Their stories

After almost two weeks of immersing in the SHACC (St. Hannibal Christian Community), the people already know most of us by name. Their handshakes are warm, their welcome genuine. They greet us the moment they see us enter the gate.

gate

After more than 20 years of renting cramped spaces of makeshift houses beside the polluted river, they've been given a new lease at life: concrete houses they can call their own. Their stories are moving.

shacc

Living in a gated compound has its perks. They no longer need to fear for their security. They are more or less protected from flooding, which used to erode their properties. The bad side is that they're isolated from the rest of the barangay, especially from the shanty communities nearby. This isolation, according to the residents, is more because of envy than geography.

barangay hall

Ate Babes has a mini-carinderia beside the gate. She serves mami and lugaw (porridge). I didn't ask if she's a fan of Carmina Villaroel, the actress whose photo appears on the tarpaulin wall. She fondly remembers Julie Reyes, a classmate who also went to this area for her immersion.

Ate Babes' mami and lugaw

I met Ate Nelyn, Kath, and Luisa, all of whom migrated from the Panay region to seek greener pastures in Manila.
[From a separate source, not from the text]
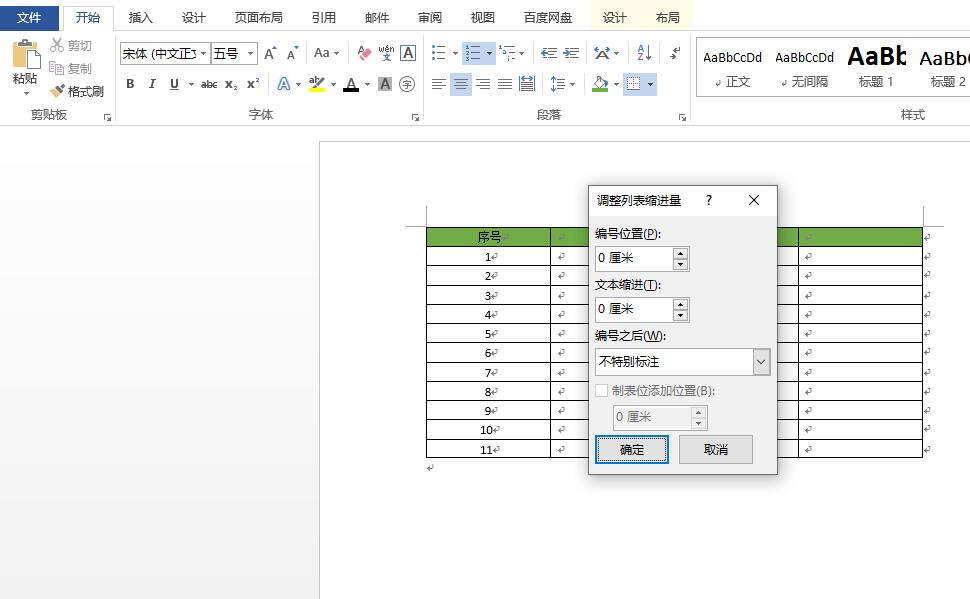The image size is (970, 599).
Task: Check the 制表位添加位置 checkbox
Action: (602, 391)
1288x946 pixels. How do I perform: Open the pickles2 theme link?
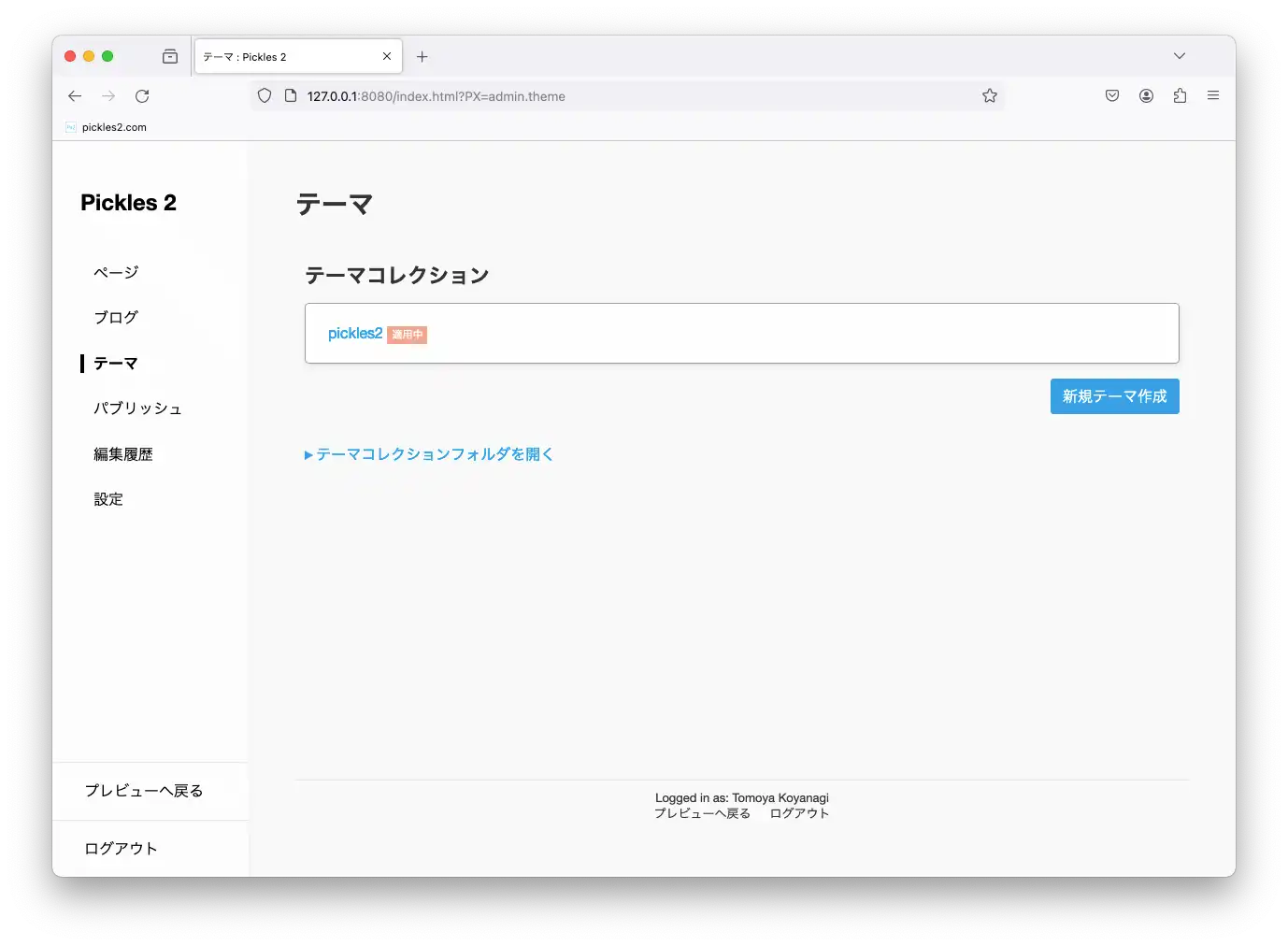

We talked to each other in Ilonggo. It was a memorable afternoon. Ate Kath's son (whose name I forgot) even rendered a song for us. They spend their lazy afternoons like this: killing time by catching up with each other's lives. They call each other "Mars"—a short-cut for kumare, a Filipino term of endearment for close female friends.

Mars

Basketball still remains the national past time, and the afternoon games in the SHACC attest to this. Some players enter the court barefoot, possibly for better traction.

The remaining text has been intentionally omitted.